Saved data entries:
********************
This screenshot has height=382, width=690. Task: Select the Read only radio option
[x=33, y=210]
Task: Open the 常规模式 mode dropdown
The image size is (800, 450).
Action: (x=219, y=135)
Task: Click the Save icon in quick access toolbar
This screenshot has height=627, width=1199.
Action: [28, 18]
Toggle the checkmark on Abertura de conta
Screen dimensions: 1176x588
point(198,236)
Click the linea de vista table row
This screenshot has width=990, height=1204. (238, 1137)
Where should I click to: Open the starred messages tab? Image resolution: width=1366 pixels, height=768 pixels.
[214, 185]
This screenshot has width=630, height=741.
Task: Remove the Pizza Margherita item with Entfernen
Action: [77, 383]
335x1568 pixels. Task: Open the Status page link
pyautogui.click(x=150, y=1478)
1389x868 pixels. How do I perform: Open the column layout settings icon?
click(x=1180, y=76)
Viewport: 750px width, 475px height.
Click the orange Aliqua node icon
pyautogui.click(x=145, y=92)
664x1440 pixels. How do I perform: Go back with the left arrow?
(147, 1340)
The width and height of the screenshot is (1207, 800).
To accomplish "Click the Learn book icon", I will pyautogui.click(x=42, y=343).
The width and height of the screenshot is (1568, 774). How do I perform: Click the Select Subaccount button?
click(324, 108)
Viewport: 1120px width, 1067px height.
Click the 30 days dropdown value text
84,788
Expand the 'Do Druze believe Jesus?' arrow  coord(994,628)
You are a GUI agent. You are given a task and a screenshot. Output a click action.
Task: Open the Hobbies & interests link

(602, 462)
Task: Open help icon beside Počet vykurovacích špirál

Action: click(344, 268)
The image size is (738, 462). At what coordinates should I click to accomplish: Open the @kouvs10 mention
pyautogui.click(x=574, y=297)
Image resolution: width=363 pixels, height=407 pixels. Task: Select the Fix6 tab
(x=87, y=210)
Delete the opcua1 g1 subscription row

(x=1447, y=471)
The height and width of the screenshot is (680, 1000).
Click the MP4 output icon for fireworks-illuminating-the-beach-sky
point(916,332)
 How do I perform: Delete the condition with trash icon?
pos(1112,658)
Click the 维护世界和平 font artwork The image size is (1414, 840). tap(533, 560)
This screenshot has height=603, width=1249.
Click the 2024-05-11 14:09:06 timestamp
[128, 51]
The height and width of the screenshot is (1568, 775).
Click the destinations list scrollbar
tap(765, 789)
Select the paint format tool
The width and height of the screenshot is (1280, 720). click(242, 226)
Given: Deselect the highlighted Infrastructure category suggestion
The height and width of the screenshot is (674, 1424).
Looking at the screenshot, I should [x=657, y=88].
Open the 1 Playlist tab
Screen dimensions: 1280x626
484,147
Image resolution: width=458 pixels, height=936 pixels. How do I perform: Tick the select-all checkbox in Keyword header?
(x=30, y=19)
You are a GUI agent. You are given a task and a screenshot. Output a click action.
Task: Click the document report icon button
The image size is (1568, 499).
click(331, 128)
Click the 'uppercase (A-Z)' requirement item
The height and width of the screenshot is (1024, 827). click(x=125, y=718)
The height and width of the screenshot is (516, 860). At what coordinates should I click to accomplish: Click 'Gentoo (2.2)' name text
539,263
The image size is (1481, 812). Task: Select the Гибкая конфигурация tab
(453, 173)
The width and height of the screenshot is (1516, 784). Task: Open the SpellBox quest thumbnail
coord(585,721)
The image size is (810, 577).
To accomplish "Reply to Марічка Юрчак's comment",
********************
▶ About this exercise
Every entry must be retyped in full, exactly as given.

▶ Answer to the problem
This screenshot has height=382, width=690. Task: Select the Read only radio option
[x=33, y=210]
Task: Open the 常规模式 mode dropdown
The image size is (800, 450).
Action: (x=219, y=135)
Task: Click the Save icon in quick access toolbar
This screenshot has height=627, width=1199.
Action: [28, 18]
Toggle the checkmark on Abertura de conta
Screen dimensions: 1176x588
point(198,236)
Click the linea de vista table row
This screenshot has width=990, height=1204. (238, 1137)
Where should I click to: Open the starred messages tab? Image resolution: width=1366 pixels, height=768 pixels.
[214, 185]
This screenshot has width=630, height=741.
Task: Remove the Pizza Margherita item with Entfernen
Action: [77, 383]
335x1568 pixels. Task: Open the Status page link
pyautogui.click(x=150, y=1478)
1389x868 pixels. How do I perform: Open the column layout settings icon?
click(x=1180, y=76)
Viewport: 750px width, 475px height.
Click the orange Aliqua node icon
pyautogui.click(x=145, y=92)
664x1440 pixels. How do I perform: Go back with the left arrow?
(147, 1340)
The width and height of the screenshot is (1207, 800).
To accomplish "Click the Learn book icon", I will pyautogui.click(x=42, y=343).
The width and height of the screenshot is (1568, 774). How do I perform: Click the Select Subaccount button?
click(324, 108)
Viewport: 1120px width, 1067px height.
Click the 30 days dropdown value text
84,788
Expand the 'Do Druze believe Jesus?' arrow  coord(994,628)
You are a GUI agent. You are given a task and a screenshot. Output a click action.
Task: Open the Hobbies & interests link

(602, 462)
Task: Open help icon beside Počet vykurovacích špirál

Action: click(344, 268)
The image size is (738, 462). At what coordinates should I click to accomplish: Open the @kouvs10 mention
pyautogui.click(x=574, y=297)
Image resolution: width=363 pixels, height=407 pixels. Task: Select the Fix6 tab
(x=87, y=210)
Delete the opcua1 g1 subscription row

(x=1447, y=471)
The height and width of the screenshot is (680, 1000).
Click the MP4 output icon for fireworks-illuminating-the-beach-sky
point(916,332)
 How do I perform: Delete the condition with trash icon?
pos(1112,658)
Click the 维护世界和平 font artwork The image size is (1414, 840). tap(533, 560)
This screenshot has height=603, width=1249.
Click the 2024-05-11 14:09:06 timestamp
[128, 51]
The height and width of the screenshot is (1568, 775).
Click the destinations list scrollbar
tap(765, 789)
Select the paint format tool
The width and height of the screenshot is (1280, 720). click(242, 226)
Given: Deselect the highlighted Infrastructure category suggestion
The height and width of the screenshot is (674, 1424).
Looking at the screenshot, I should [x=657, y=88].
Open the 1 Playlist tab
Screen dimensions: 1280x626
484,147
Image resolution: width=458 pixels, height=936 pixels. How do I perform: Tick the select-all checkbox in Keyword header?
(x=30, y=19)
You are a GUI agent. You are given a task and a screenshot. Output a click action.
Task: Click the document report icon button
The image size is (1568, 499).
click(331, 128)
Click the 'uppercase (A-Z)' requirement item
The height and width of the screenshot is (1024, 827). click(x=125, y=718)
The height and width of the screenshot is (516, 860). At what coordinates should I click to accomplish: Click 'Gentoo (2.2)' name text
539,263
The image size is (1481, 812). Task: Select the Гибкая конфигурация tab
(453, 173)
The width and height of the screenshot is (1516, 784). Task: Open the SpellBox quest thumbnail
coord(585,721)
The image size is (810, 577).
To accomplish "Reply to Марічка Юрчак's comment",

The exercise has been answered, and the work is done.